> [Texte proposé]:
Les requins de la finance et des montages financiers, les fonds d'investissements, sont très ingénieux. On connaissait leur investissement de «capital-risque» ou de «capital-développement». Mais depuis le krach de la «nouvelle économie» en 2000, le capital-risque n'est plus de rigueur. C'est désormais la troisième forme d'investissement de ces fonds, «le capital-transmission» encore dénommé LBO («Leveraged Buy Out» ou «levier d'achat»), qui a pris largement le dessus.
Pour résumer, ces fonds commencent par le rachat d'une entreprise, financé à plus des 2/3 par des emprunts auprès des banques. Elle n'a donc qu'un faible apport de capitaux à mettre sur la table et le risque financier est minime, puisque le rachat se fait au nom d'une société écran (une «holding») qui sera directement responsable des dettes contractées. Puis, sur une période très courte (entre 2 et 4 ans en moyenne), le fond d'investissement rembourse ses dettes en ponctionnant les dividendes de l'entreprise, et revend la société dès qu'une offre d'achat intéressante se présente.
Rationalisation et licenciements
Pour que ce montage financier réussisse, les fonds organisent un traitement de choc, car la société doit dégager du cash très rapidement et devenir attrayante pour un futur rachat. Selon les cas, les gestionnaires vont procéder à la revente de biens immobiliers, à la rationalisation de la production, des achats, des cadences de production. Les activités trop peu rentables vont être suspendues, le flux tendu va être privilégié pour éliminer les stocks, les investissements dans l'outil de production vont être réduits à leur minimum. Et bien sûr, ils vont tenter de museler les syndicats, de précariser au maximum les salariés (CDD, temps partiels, intérimaires) et, enfin, des réductions d'effectifs seront mises en œuvre (licenciements ou «départs volontaires»). Au final, les fonds d'investissements récoltent un retour sur investissement spectaculaire, qui peut aller jusqu'à 30% de leur apport initial.
Actuellement en France, il y aurait quelque 1.200 entreprises sous LBO, pour 1,5 millions de salariés. En 2005, les fonds d'investissement ont investi 200 milliards d'euros dans le cadre de LBO, soit 34% de plus qu'en 2004, et le rendement moyen était de 24%. Ces fonds s'appellent Starwood Capital, Apax, Colony Capital, Carlyle, Blackstone, BC Capital ou KKR. Et récemment on a vu les sociétés Arena, Aubade, Well ou Dim passer sous leur coupe. Inévitablement, certaines entreprises sont tellement pressurisées qu'elles finissent par fermer.

> [Travail demandé]:
**1)** Dans le texte sur les LBO, sur quelle durée moyenne le fonds d'investissement rembourse-t-il ses dettes avant de revendre la société ?
**2)** Reproduisez fidèlement le passage du texte sur les LBO qui commence par les mots contenant « Pour résumer, ces » et se termine par « intéressante se présente. ».

> [Bloc de données]:
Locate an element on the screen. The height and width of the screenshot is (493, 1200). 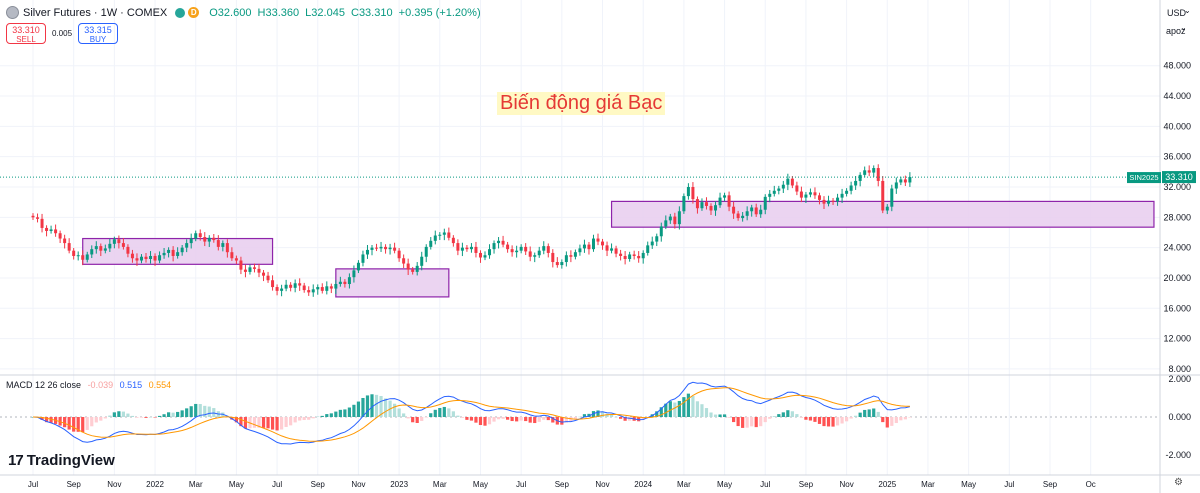
delayed-badge: D is located at coordinates (194, 12).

> [Liste des réponses]:
**1)** Entre 2 et 4 ans en moyenne.

**2)**
Pour résumer, ces fonds commencent par le rachat d'une entreprise, financé à plus des 2/3 par des emprunts auprès des banques. Elle n'a donc qu'un faible apport de capitaux à mettre sur la table et le risque financier est minime, puisque le rachat se fait au nom d'une société écran (une «holding») qui sera directement responsable des dettes contractées. Puis, sur une période très courte (entre 2 et 4 ans en moyenne), le fond d'investissement rembourse ses dettes en ponctionnant les dividendes de l'entreprise, et revend la société dès qu'une offre d'achat intéressante se présente.